Achtung, Einbahnstrasse
Meine erste Erfahrung in der Regelkunde machte ich vor vielen Jahren, als ich in einer kleineren Stadt eine Adresse suchte, zu der ich einfach keinen Weg fand. Nach dreimaligem Umkurven des Städtchens hielt ich an und fragte einen Polizisten, wie ich denn dahinkäme. «Da fahren Sie jetzt einfach geradeaus weiter und schwenken bei der zweiten Abzweigung rechts rein. Aber Achtung! Seien Sie vorsichtig, es ist eine Einbahnstrasse,» sagte der hilfsbereite Uniformierte.

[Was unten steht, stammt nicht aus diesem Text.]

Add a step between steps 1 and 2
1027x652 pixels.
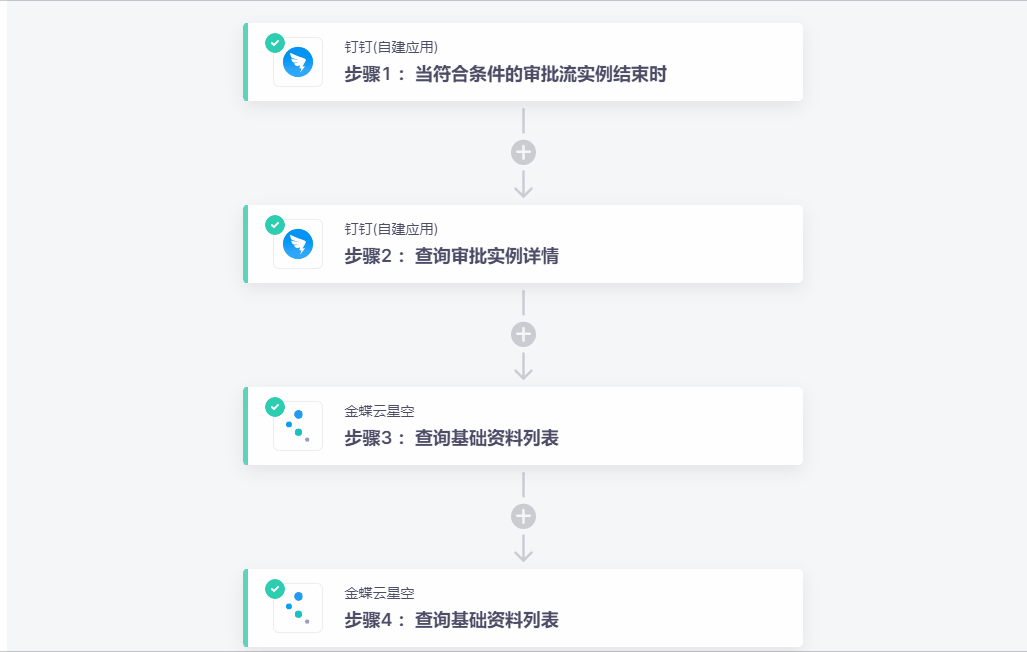(523, 152)
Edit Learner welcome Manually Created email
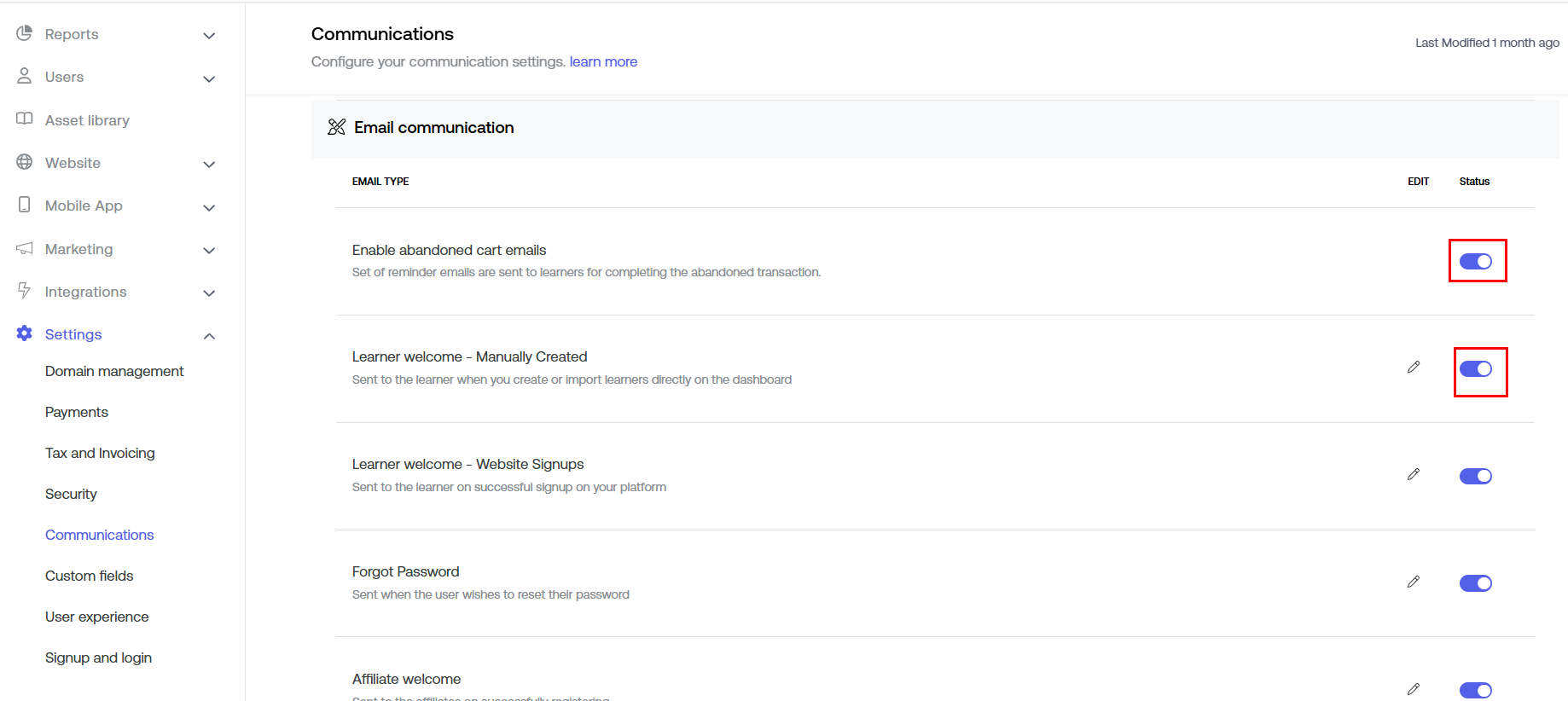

Nun gut, Einbahnstrassen gibt’s ja schliesslich auch bei uns, dachte ich und fuhr los. Bei der zweiten Abzweigung wurde mir die tiefere Bedeutung der Warnung klar: Die Einbahnstrasse durfte nur von der Gegenseite her befahren werden. Doch die kreative Regelauslegung all’italiana hat den tröstlichen Nachsatz «… wenn aber nichts kommt, darf sie auch von der Gegenseite vorsichtig befahren werden.»
Achte auf den anderen!
Voraussetzung für eine etwas kreativere Regelauslegung als diesseits der Alpen ist allerdings, dass die Verkehrsteilnehmer äusserst aufmerksam aufeinander achten. Und auf die nördliche Sitte, stur auf seinem Recht zu beharren, verzichten. Da hätte mancher Deutschschweizer oder teutonische Autolenker noch dazuzulernen. Was ja nicht unbedingt von Nachteil wäre.
Es gibt allerdings auch südliche Gewohnheiten, an die man sich schwerer gewöhnt. Eine liebe Freundin, die seit vielen Jahren in Italien lebt, kann sich bis heute nicht damit abfinden, dass der hinter ihr fahrende Verkehrsteilnehmer regelmässig bis auf einen Meter (oder noch weniger) Abstand zu ihr aufschliesst. Und zwar nicht nur im Schritttempo, sondern auch bei schneller Fahrt, sogar auf der Autobahn. Das erklärt sich wohl daraus, dass der Platz auf Italiens Verkehrswegen knapp ist, besitzt doch praktisch jeder erwachsene Italiener einen vierrädrigen Untersatz (40 Millionen PW). Und wer der Vorfahrerin auf die Pelle rückt wie in einem Formel-1-Rennen, will ihr vielleicht ja auch nur bedeuten: «Du bist ein ebenso toller Fahrer wie ich, Kompliment!»
Sache mit den Mittelstreifen
Zum Schluss noch die Sache mit den weissen Mittellinien auf Überlandstrassen, deren Bedeutung mir mein Freund Marco eines Nachts an der Bar erklärte. «Ein ausgezogener Strich in der Mitte der Strasse bedeutet: Vorsicht beim Überholen! Ein doppelter Mittelstreifen bedeutet: Sehr grosse Vorsicht beim Überholen! Aber eine gestrichelte Mittellinie heisst: Allergrösste Gefahr! Hier überholen Ausländer!»
Mit diesen elementaren Kenntnissen ausgerüstet, kann nichts mehr schiefgehen, und ich kann Ihnen nur noch zurufen: Buon giro! Gute Fahrt!